Creggan's guide on this occasion was a very good specimen of his tribe. When you see one grown man you know what the rest are like. The guide, then, was as black as—as—I was going to say soot, but that is really a black that has a rusty tinge in it. As black, then, as the inside of an empty tar-barrel with the bung in.
Well, Ephraim—as Creggan called him, though why I am sure I could not tell you—had, to begin with, such a mop of frizzly hair, that had you turned him upside down it might have been used to sweep the decks with.

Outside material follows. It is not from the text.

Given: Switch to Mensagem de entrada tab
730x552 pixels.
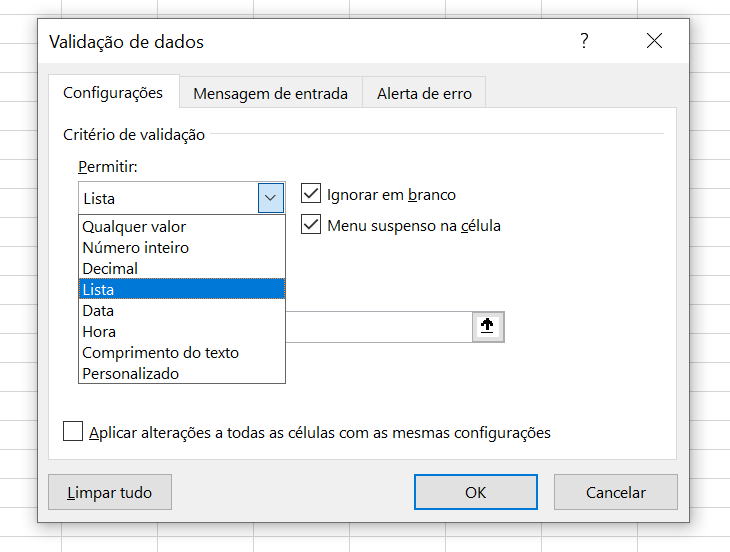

This hair was black, but intermixed with silvery threads. Both brows and nose were rather prominent. His nostrils were wide, and moved about with every word he said. He was most spirited too, emphasizing every voluble sentence with strange gestures and shrugging of shoulders.
Most of the men seen had their hair and beards stained with reddish clay, but not so Ephraim. He was proud of his gray hairs. His mouth was quite the same as the real African nigger; wide enough to have engulfed an ordinary-sized turnip, and the lips were very bulgy and thick. Armlets, bangles, and ear-rings of brass are common to both sexes.
Little children went about entirely naked. Ephraim's whole suit of wearing apparel could not have cost much anywhere. He had a bit of manilla rope round the waist, to which his sheathed knife was fixed, and to which also was attached what looked like a dirty towel. This was tied to the rope in front, passed between the limbs, and was tied to the rope again at the back. But there was nothing repulsive about this man. He looked bold, erect, and honest; nor would his glance have quailed before the Queen.
His wife, for he had one, was positively prepossessing; and I am really glad to testify to this, for the pictures of Papuans placed before our school-boys are terrible caricatures.
Ephraim's wife was certainly undressed from the waist upwards, with the exception of bangles and a necklace of teeth, and pretty shells, pink and snow-white. From the waist to the knees she wore a skirt of grass cloth, surmounted by a shorter one of fringed cocoa-nut fibre. She smiled affably and innocently when Creggan spoke to her, showing teeth as white as those of a six-months-old Newfoundland dog, and she glanced upwards at the handsome lieutenant with eyes that were certainly beautiful.
There was something truly good in Treekee's heart, I'm sure, for seeing the dogs pant, she brought a calabash of water, and lying down beside them in the shade of a tree-fern, made them drink from the half of a cocoanut-shell.
Honest Bob licked Treekee's black face to show his gratitude.
That day our heroes had a long tour through the forest with Ephraim and his wife. They had come armed, but did not find much to shoot, so they contented themselves by making a collection of splendid butterflies and beautifully-coloured beetles.
Ephraim got them back by three o'clock. He then proposed that they should be rowed over in dug-outs to visit a lake-village. Their own boat was hauled up safely under the banana-trees. So away they went.